Opinion: Students going abroad ought to find justification

Based on its brochures, UNC prides itself on its global engagement. Study abroad programs, service trips and research are the three ways in which UNC students are encouraged to travel globally. Some of our full-ride merit scholarships pay for their first-year students for them to specifically have a global experience. There are endless scholarships and grants geared toward getting students out of our country into another one.

Yet we caution students who are traveling abroad this summer — particularly those engaging in service — to take a self-critical approach to their work and to ensure they embark on a genuine interrogation of their identity and culture before, during and after they bring it to another community. Without this approach, we often recreate and perpetuate many of the same inequities we often seek to eradicate.

We acknowledge global engagement can be enlightening for all parties. Experiencing cross-cultural interactions can help foster personal growth. Also, global communities can face inequity as well; we do have some responsibility in alleviating them.

But traveling globally is a privilege. Few of us have ever left the confines of America. Even those of you who have experienced global engagement before, you have been shaped by our American culture. When one travels abroad, we carry that with us.

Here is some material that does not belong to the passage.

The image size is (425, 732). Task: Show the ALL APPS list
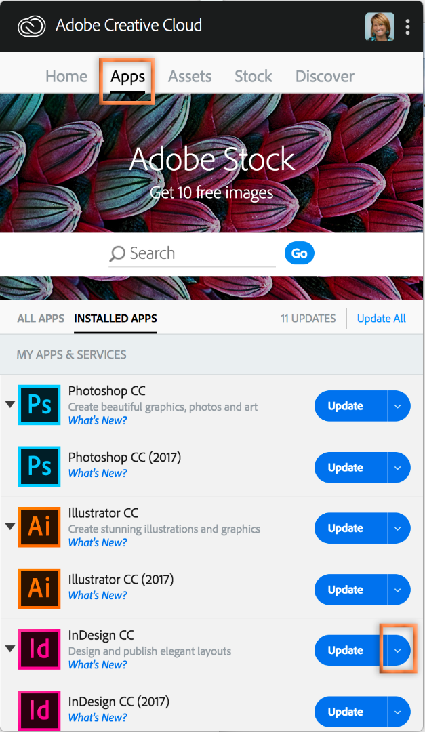pos(41,318)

Global service in particular can be problematic because the notion of “helping” connotes some level of differential power between the “helper” and “helpee.” Thus, when traveling abroad, that position of power may lead to you imposing your own values system and culture upon a population unknowingly.

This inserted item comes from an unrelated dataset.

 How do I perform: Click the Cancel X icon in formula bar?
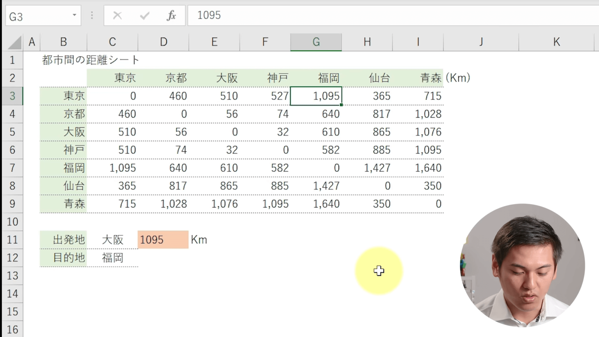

Have realistic expectations about what can be achieved in a singular summer. Even a lifetime spent in a particular culture is insufficient to truly understand its depth. Two months in a country abroad certainly isn’t.

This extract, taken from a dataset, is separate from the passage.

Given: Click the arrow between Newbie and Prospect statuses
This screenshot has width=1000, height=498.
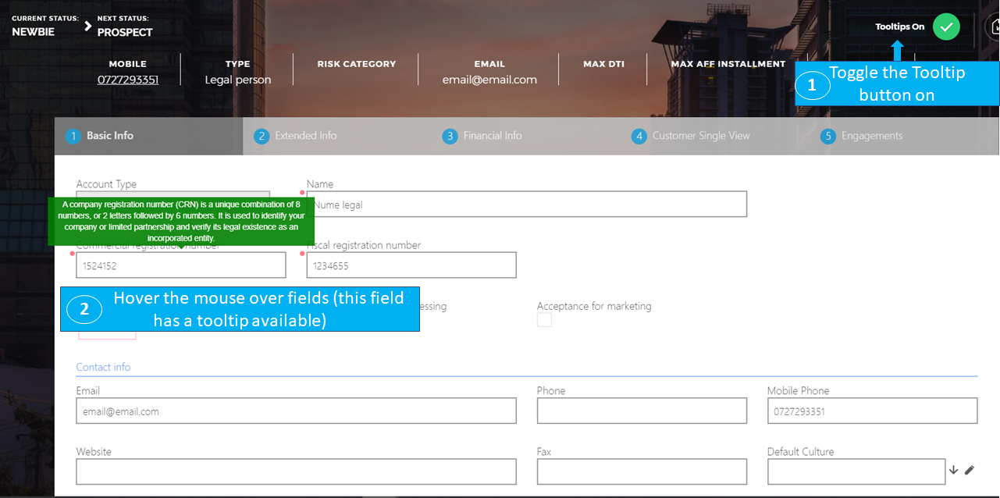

Yet we don’t mean to promote an extreme cultural relativist perspective in which we ignore our own values and allow inequity to occur globally because we simply attribute it to “another culture.” This type of moral relativism can be dehumanizing at times, as making value judgments is an inherent part of our humanity. However, before we embark on any kind of moral judgements that are implied in our global work, we must take a deep look into our own.

Ask yourself: “Am I going abroad to do ‘good,’ or am I going abroad for me?” If you have genuine investment in doing “good,” then it mandates that you explore issues of ethics, race, nationality, culture, power, economic development and identity with rigor. A global engagement without a significant emphasis on critical self-reflection will be inadequate and will end up doing more harm than the aforementioned “good.”

Take advantage of resources at UNC to prepare yourself for a successful trip. Attending workshops through Center for Global Initiatives, talking to globally minded professors and reading the necessary literature can all be steps to ensure you become a more-informed, critically thinking advocate.

If done well, traveling globally to do service can be an empowering experience for both you and the individuals for which you’re advocating. But it is no easy task to do well.